Since $A,B$ are clearly non-negative, this gives your inequality. This also shows that one is within $o(1)$ of equality if and only if one simultaneously has $$ \int_{|t| \geq 1} f(t) (1 + \log |t|)\ dt = o(1)$$ and $$ \int_{|t| \geq 1} \hat f(t)\ dt = o(1).$$ By the Hahn-Banach theorem, these estimates are incompatible with the hypotheses $f(0)=\hat f(0)=1$, $f(t), \hat f(t) \geq 0$ for $|t| \geq 1$ if and only if there exist non-negative measurable functions $a(t), b(t)$ supported on $|t| \geq 1$ with $\sup_t \frac{a(t)}{1+\log |t|}, \sup_t b(t) < \infty$ and numbers $\alpha,\beta$ not summing to zero, such that $$ \alpha f(0) + \beta \hat f(0) = \int_{\mathbb R} f(t) a(t)\ dt + \int_{\mathbb R} \hat f(t) b(t)\ dt $$ for all Schwartz $f$, or equivalently that $$ \alpha \delta + \beta = a + \check b$$ in the sense of tempered distributions, where $\delta$ is the Dirac delta. But the right-hand side is continuous at the origin, so $\alpha$ must vanish; the Fourier transform of the right-hand side has a continuous antiderivative at the origin, so $\beta$ must vanish, contradiction. This shows that one can make $A$ and $B$ simultaneously $o(1)$, so $1+\gamma$ is in fact optimal. (But the invocation of the Hahn-Banach theorem makes it difficult to explicitly construct $f$ that come close to equality!)
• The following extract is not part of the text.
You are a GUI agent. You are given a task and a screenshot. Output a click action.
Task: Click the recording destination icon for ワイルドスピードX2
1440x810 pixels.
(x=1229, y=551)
One can solve this equation as follows. By Lemma 3 of

Amrein, W.O.; Berthier, A.M., On support properties of Lsup(p)-functions and their Fourier transforms, J. Funct. Anal. 24, 258-267 (1977). ZBL0355.42015,

one can find, for any $R>0$, a non-zero function $f \in L^2({\bf R})$ such that $f$ and $\hat f$ both vanish on $[-R,R]$ (this is basically because the compact operator $1_{[-R,R]} {\mathcal F} 1_{[-R,R]}$ is a strict contraction on $L^2$, which in turn follows from the uncertainty principle that a function and its Fourier transform cannot be simultaneously compactly supported), in fact Proposition 6 gives an infinite-dimensional space of such functions. By convolving $f$ by a suitable approximation to the identity, and then multiplying by the Fourier transform of a suitable approximation to the identity (and shrinking $R$ slightly), one can make $f$ Schwartz.
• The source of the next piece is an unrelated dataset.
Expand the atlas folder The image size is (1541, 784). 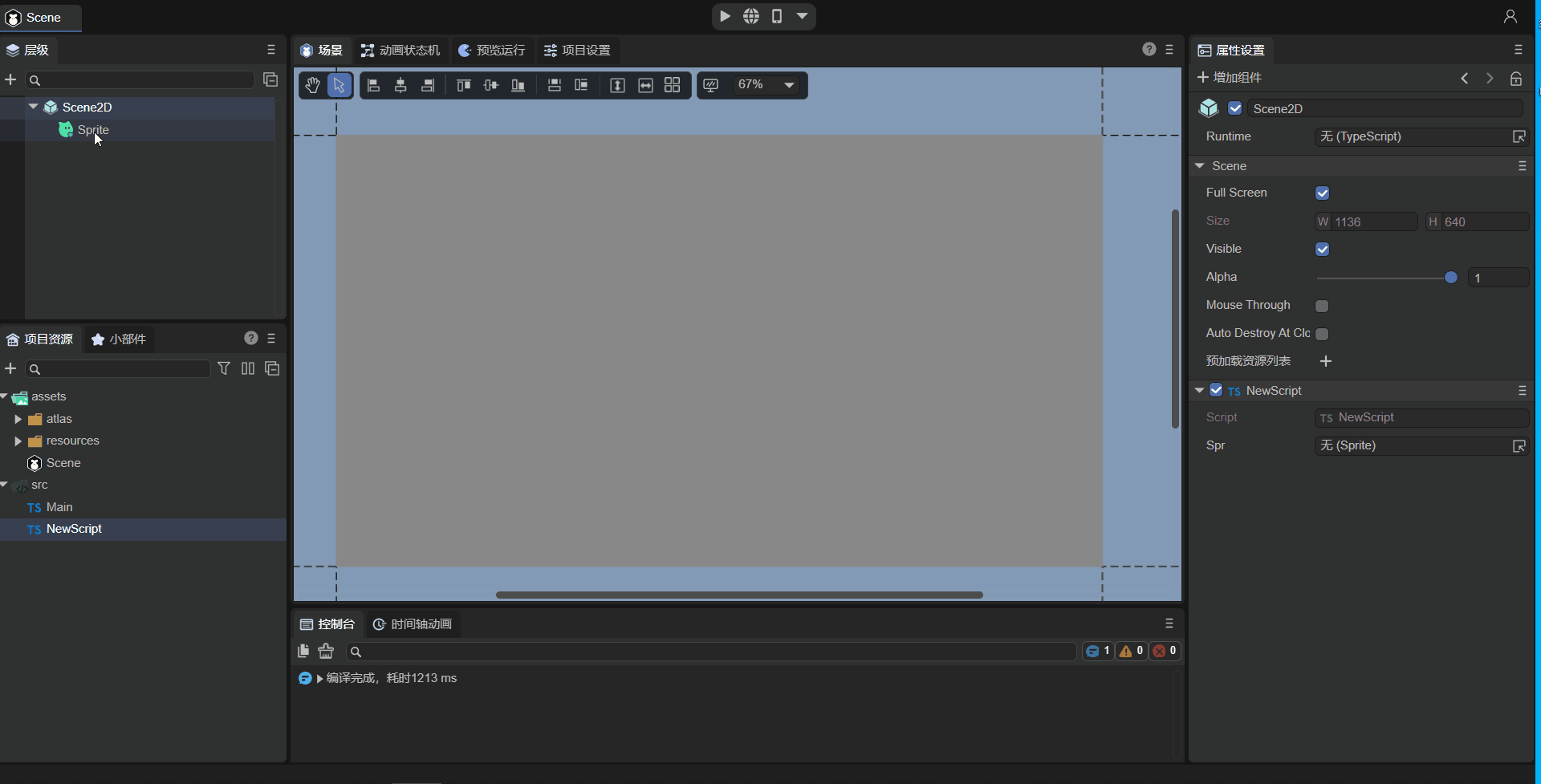tap(18, 419)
When one takes a second antiderivative of $f$, one obtains a new Schwartz function $f_1$ which is equal to a linear function $a+\beta x$ on $[-R,R]$, while the Fourier transform still vanishes on $[-R,R]$. If $a=0$ (which can be achieved due to the infinite dimensional nature of the space of $f$), one can divide by $x$ and obtain a further Schwartz function $f_2$ that is equal to a constant $\beta$ on $[-R,R]$, while the Fourier transform is equal to a constant $\alpha$ on $[-R,R]$. This gives the identity $$ \alpha \delta + \beta = (\beta - f) + (\alpha - \hat f)^{\vee}$$ I think one can work a little harder to ensure that $\alpha,\beta$ can be arbitrary real numbers while simultaneously keeping $a=0$, and in particular can have non-zero sum (otherwise by Hahn-Banach there would be a way to express some nontrivial combination of polynomials on a halfline and Fourier transforms of polynomials on a halfline as functions supported on $[-R,R]$ plus a function with Fourier transform supported on $[-R,R]$, which should be easy to rule out by the argument in strikethrough). This gives a constraint of the desired form (taking $R=1$). So some improvement to $1+\gamma$ is in fact possible.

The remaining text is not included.